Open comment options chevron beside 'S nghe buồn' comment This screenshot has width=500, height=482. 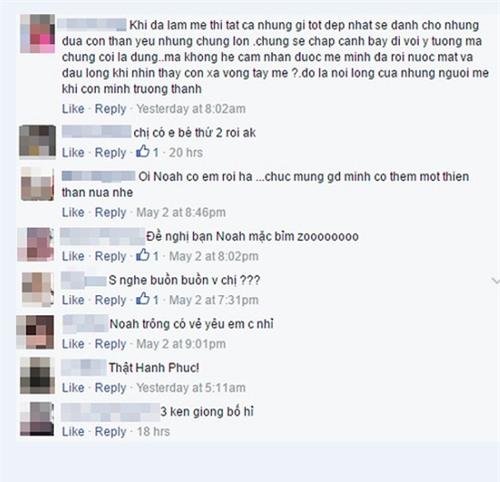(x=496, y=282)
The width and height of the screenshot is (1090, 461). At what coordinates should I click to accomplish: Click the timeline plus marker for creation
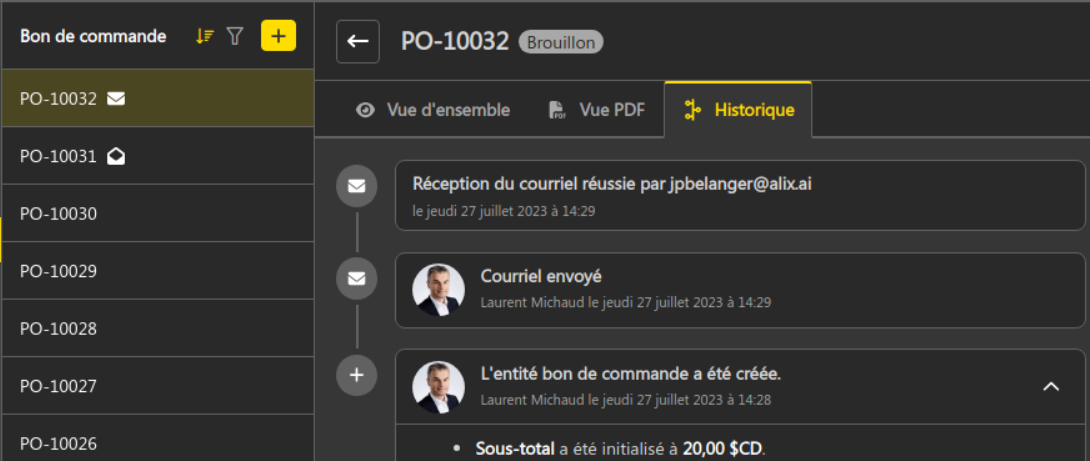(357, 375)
...
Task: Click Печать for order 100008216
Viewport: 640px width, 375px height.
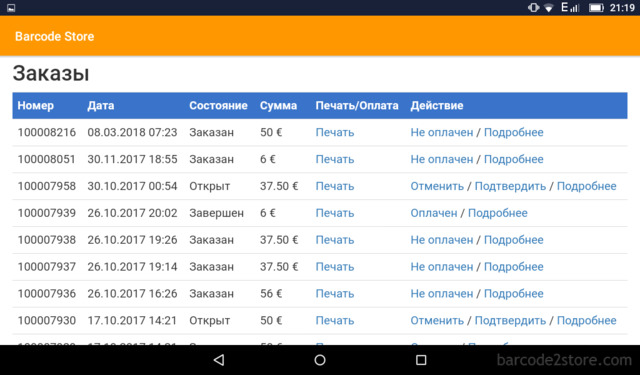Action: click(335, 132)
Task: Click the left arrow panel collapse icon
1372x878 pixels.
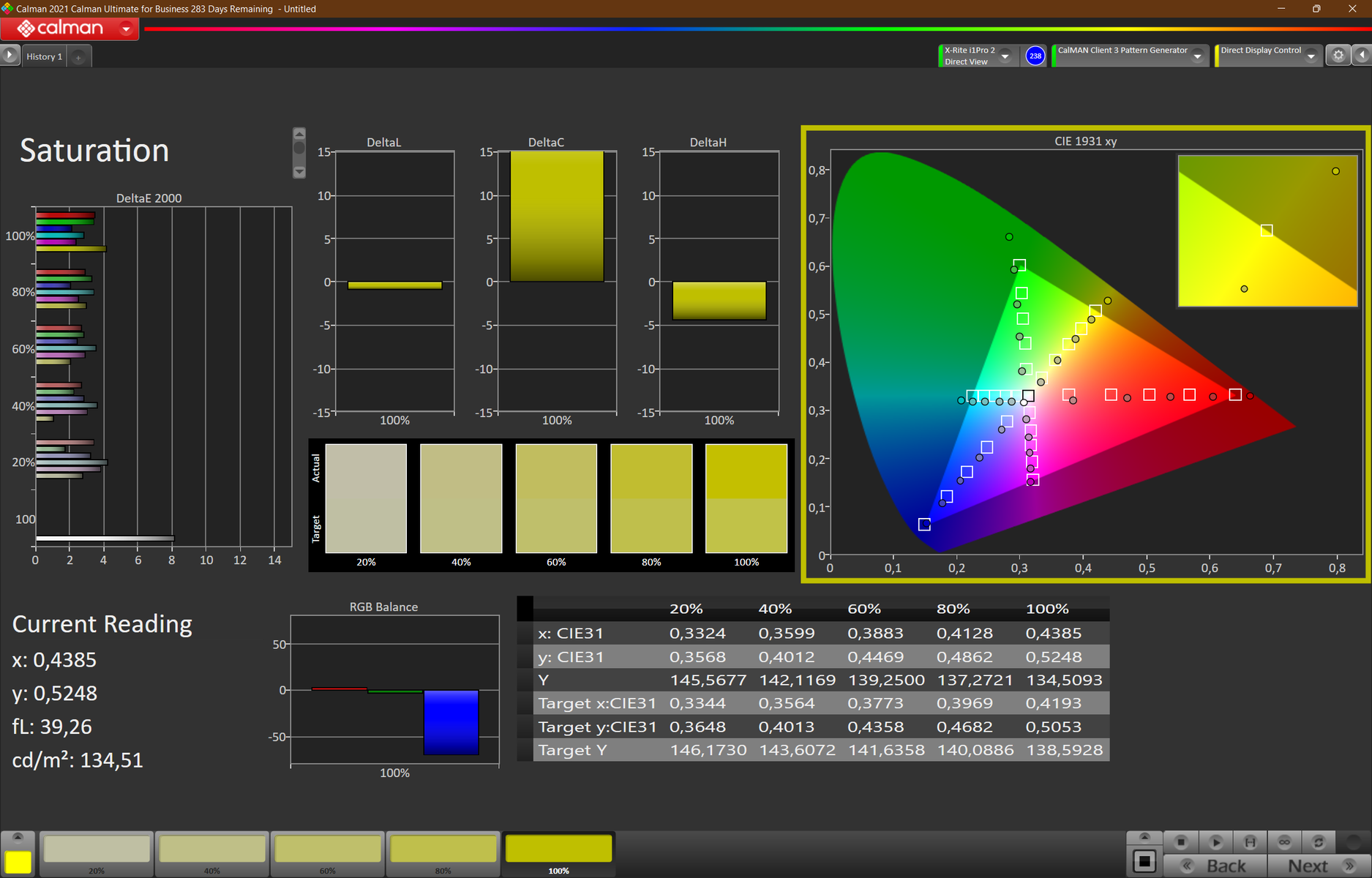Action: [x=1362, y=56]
---
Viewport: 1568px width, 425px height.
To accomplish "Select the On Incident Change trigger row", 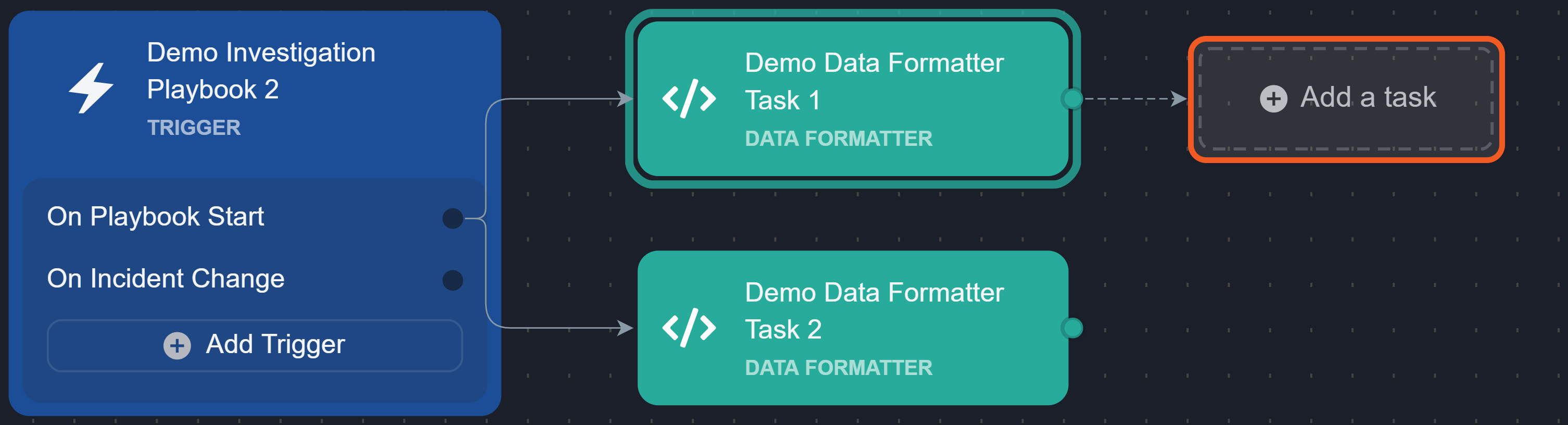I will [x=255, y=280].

== What is required ==
Nothing but a number is wanted here: please count the lines in the entries above that include the word "Task".

== The answer ==
2